Note: Sometimes, when you enter pyspark, it would keep printing something and then stop and you won't see the ">>>" prompt. In these cases, just press "Enter" and you should see the ">>>" prompt. This happens sometimes due to buffer issues.


The first step is to load all works of shakespeare into the base RDD. The file is a text file, and everything within the pyspark shell runs within the class SparkContext (sc). So, let's load that text file into a base RDD.


shakespeare = sc.textFile("/tmp/shakespeare.txt") 


This will create a baseRDD. In English, what this will do is divide this file into blocks, and depending on how many data nodes you have in your cluster (number of datanodes = total number of nodes - number of master nodes), point the machines to the blocks. Thing to note is that Spark will not do anything in this step. It will not split it and then copy it to those machines. Spark is lazy, which means that it will only do the operations when you ask for a result. E.g, you map, flatMap, filter. All of these are transformations but you still didn't ask for a result. After those operations, when you say, count(), Spark will realize it has to run all those transformations first and start from the beginning! This is great because you don't want to know the details between map and flatMap and between flatmap and filter. So, no intermediate results are stored in this case. Also, all the operators are run together in the executor nodes and final result returned to driver. These details make Spark faster than conventional MapReduce.

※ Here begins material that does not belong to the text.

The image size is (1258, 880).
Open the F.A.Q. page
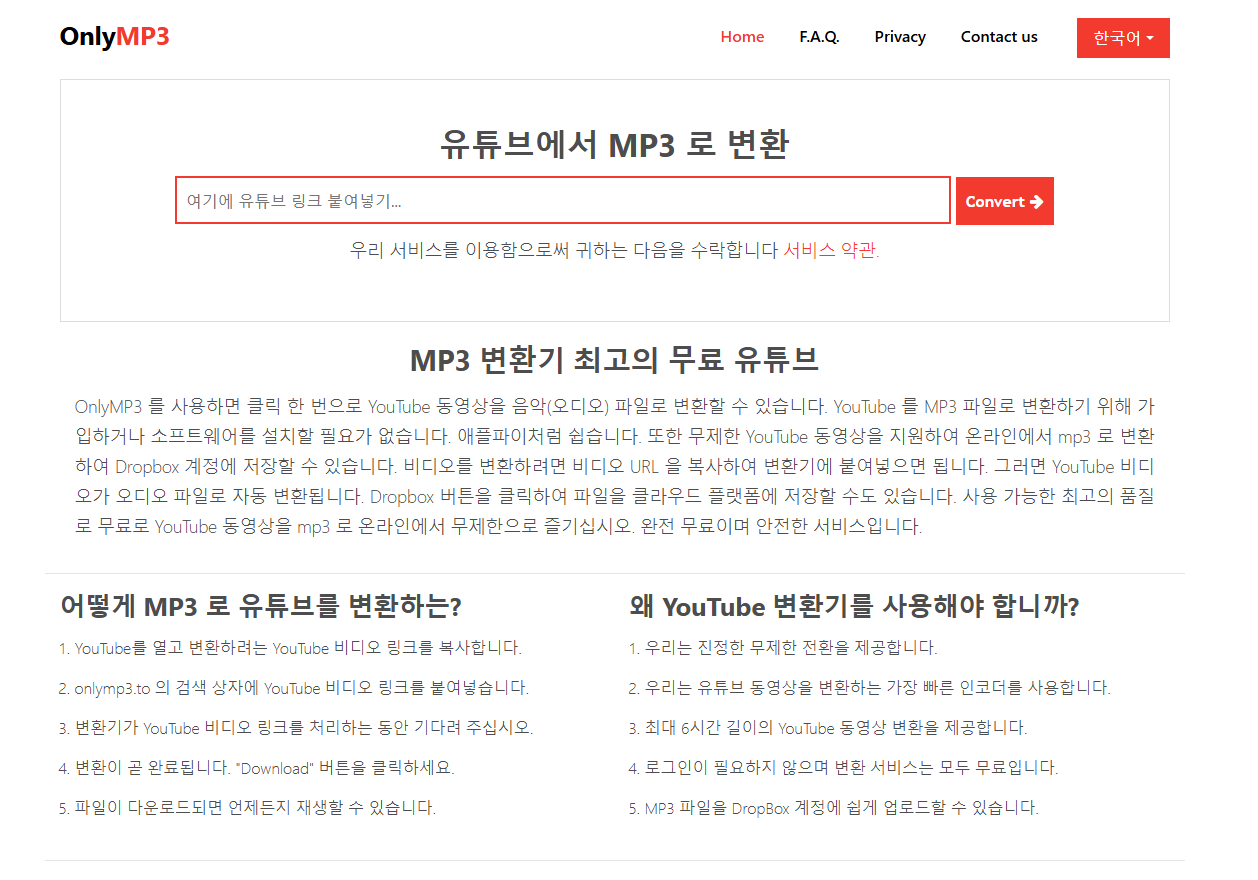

Q1: Find out the number of partitions that shakespeare has!


Q2: What is the command to set the number of partitions you want yourself?


Now that you have your baseRDD, you can run transformations on it. First task would be to read each line and break it into words. The transformation to do this in Spark is called flatMap. The difference between flatMap and map is that the former takes a RDD of 'N' objects and converts each object into multiple objects. Essentially, takes one collection and creates 'N' collections. The latter doesn't create a collection of collections. It changes the 'N' elements in some way. For e.g
   numbers = sc.parallelize([1, 2, 3, 4, 5]) #parallelize takes a dataset and distributes it as a RDD. 
   squares = numbers.map(lambda l: l**2) #this is squaring each number in numbers


Q3: Use flatMap to create a new RDD that would take this Shakespeare RDD and convert each line to a list of words


Q4: Find out how the first 5 elements of this new RDD look like. The command can be found in the documentation linked to above!


Q5: Which type of RDD is created when you use flatMap?


Q6: Create another RDD that first does flatMap and then filter to look for a word of your choice in Shakespeare. You can look for multiple words by using something of the form
              'anthony' in line or 'julius' in line


Q7: print the count of your condition. How many do you see for different cases?


Q8: Find the count of each word in all works of Shakespeare. Which transformations would you need? Check documentation!


Q9: Can you tell me the top 10 words based on count? Which transformation did you use?


Q10: Considering you are running so many queries on the one flatMap RDD. What should you do to make the queries run faster? Can you . . . . store it somehow?